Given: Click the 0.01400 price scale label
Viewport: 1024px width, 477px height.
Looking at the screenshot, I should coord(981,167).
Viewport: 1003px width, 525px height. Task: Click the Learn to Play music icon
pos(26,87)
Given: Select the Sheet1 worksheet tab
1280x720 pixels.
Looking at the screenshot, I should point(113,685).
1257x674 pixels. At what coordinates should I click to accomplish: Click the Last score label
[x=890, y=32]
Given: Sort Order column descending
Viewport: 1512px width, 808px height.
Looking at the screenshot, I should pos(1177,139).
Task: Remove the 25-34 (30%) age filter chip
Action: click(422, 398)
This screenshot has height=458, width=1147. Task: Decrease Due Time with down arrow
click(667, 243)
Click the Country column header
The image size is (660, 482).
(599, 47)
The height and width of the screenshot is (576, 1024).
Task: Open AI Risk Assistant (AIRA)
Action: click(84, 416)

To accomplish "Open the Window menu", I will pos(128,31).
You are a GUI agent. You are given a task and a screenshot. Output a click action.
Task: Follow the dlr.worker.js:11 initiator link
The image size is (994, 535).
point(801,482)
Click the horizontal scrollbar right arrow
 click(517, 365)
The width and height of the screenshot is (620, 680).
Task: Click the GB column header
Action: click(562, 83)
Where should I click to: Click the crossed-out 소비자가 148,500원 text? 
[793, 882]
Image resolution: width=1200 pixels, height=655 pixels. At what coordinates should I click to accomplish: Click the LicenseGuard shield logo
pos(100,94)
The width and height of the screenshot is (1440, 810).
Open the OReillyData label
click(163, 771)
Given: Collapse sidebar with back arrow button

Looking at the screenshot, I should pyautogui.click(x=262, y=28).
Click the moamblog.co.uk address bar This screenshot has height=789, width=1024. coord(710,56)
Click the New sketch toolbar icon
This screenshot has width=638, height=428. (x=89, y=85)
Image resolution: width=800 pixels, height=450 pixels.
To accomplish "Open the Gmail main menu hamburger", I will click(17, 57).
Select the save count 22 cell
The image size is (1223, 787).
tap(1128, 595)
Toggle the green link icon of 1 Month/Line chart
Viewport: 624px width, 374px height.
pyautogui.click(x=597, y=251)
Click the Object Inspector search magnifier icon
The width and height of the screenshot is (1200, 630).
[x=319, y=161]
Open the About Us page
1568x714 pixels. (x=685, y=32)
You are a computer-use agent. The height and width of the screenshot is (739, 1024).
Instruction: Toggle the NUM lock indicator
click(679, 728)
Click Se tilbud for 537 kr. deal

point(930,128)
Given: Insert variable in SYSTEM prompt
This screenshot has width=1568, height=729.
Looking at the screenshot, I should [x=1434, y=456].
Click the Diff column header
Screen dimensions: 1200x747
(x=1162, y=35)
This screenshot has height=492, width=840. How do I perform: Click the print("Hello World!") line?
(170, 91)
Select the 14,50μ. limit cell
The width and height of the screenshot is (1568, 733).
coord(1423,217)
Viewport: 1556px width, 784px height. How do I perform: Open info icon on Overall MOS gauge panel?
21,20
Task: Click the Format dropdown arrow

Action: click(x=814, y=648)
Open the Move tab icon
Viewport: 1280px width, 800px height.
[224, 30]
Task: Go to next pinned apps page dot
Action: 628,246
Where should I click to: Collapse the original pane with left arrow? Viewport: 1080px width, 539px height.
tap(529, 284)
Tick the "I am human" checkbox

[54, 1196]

## TASK ITEM
From the records above, copy only the lines starting with the line that holds "Click the moamblog.co.uk" and going on through the line that holds "Image resolution: width=800", exactly as written.

## TASK ANSWER
Click the moamblog.co.uk address bar This screenshot has height=789, width=1024. coord(710,56)
Click the New sketch toolbar icon
This screenshot has width=638, height=428. (x=89, y=85)
Image resolution: width=800 pixels, height=450 pixels.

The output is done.